***** Bloque de texto *****

Allí supimos que nuestros arrendadores conocían nuestro país por referencias
como Los Serrano, Física o Química o Torrente. “Torrente tiene un
humor muy parecido al nuestro”, aseguraba uno de ellos para nuestra
sorpresa. En pocos minutos y firmando un par de documentos, salimos conduciendo
un Volkswagen Golf con la sensación de que aquello era un préstamo entre
amigos.
La forma de conducir es otra de las
peculiaridades de Serbia. En el tráfico de las ciudades impera una adaptación
de la ley de la jungla. Los coches se dividen entre presas y depredadores que
luchan por su propia supervivencia. En las autovías los límites de velocidad parecen
meramente decorativos. No en vano, presenciamos varios sustos y nos sobrecogió
una estampa habitual. Pequeñas losas con fotografías y letras esculpidas se
concentraban en los arcenes en recuerdo de los fallecidos en accidentes. Al
circular por las carreteras locales, también nos sorprendió encontrar
cementerios familiares alrededor de las casas de campo.
En apenas dos horas nos plantamos en
la acogedora ciudad de Novi Sad. Aprovechamos la tarde para hacer un poco de
vida serbia. Nos dimos un baño en la playa fluvial de Štrand, por la que
discurren las aguas frescas del Danubio, seguido de una cerveza Jellen y una
bolsa de kokice, palomitas de maíz.

***** Datos almacenados *****

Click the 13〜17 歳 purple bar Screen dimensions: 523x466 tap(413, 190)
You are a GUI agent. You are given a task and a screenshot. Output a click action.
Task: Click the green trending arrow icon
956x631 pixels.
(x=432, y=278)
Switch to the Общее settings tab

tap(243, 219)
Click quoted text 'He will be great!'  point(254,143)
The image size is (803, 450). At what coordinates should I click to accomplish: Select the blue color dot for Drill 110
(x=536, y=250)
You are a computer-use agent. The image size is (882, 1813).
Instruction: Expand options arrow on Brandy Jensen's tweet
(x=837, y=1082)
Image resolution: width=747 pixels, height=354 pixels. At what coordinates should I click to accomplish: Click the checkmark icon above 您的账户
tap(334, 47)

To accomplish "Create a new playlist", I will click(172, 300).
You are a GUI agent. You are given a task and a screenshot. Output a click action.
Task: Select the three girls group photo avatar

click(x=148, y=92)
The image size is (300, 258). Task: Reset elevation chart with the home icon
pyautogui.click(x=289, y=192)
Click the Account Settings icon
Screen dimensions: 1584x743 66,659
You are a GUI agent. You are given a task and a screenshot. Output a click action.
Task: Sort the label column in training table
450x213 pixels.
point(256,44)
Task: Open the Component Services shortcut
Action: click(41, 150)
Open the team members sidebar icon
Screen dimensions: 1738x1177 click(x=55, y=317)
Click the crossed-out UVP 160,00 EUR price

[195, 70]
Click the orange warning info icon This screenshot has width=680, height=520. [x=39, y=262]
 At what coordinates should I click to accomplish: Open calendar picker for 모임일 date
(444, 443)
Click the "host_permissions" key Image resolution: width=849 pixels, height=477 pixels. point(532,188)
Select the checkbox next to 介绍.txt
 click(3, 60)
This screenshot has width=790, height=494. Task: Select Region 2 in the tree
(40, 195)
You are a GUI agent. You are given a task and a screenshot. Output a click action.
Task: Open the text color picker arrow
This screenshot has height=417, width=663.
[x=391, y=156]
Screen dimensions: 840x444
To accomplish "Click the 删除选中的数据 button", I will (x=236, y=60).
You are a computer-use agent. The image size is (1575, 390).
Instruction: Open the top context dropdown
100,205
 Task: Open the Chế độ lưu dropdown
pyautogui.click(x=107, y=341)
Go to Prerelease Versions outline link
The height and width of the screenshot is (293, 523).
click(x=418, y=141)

*****

Requisitos de la tarea:
Indica si cada afirmación coincide con el texto sobre Serbia; responde sí o no y cita las palabras exactas del texto que lo deciden.
1. Los arrendadores conocían el país de los viajeros por series y películas como Los Serrano o Torrente.
2. En las autovías los conductores respetan estrictamente los límites de velocidad.
3. En la playa de Štrand los viajeros se bañaron en aguas del Danubio.
Los datos son un material independiente del texto sobre Serbia.

Respuesta resuelta:
1. Sí: «Allí supimos que nuestros arrendadores conocían nuestro país por referencias como Los Serrano, Física o Química o Torrente.»
2. No: «En las autovías los límites de velocidad parecen meramente decorativos.»
3. Sí: «Nos dimos un baño en la playa fluvial de Štrand, por la que discurren las aguas frescas del Danubio»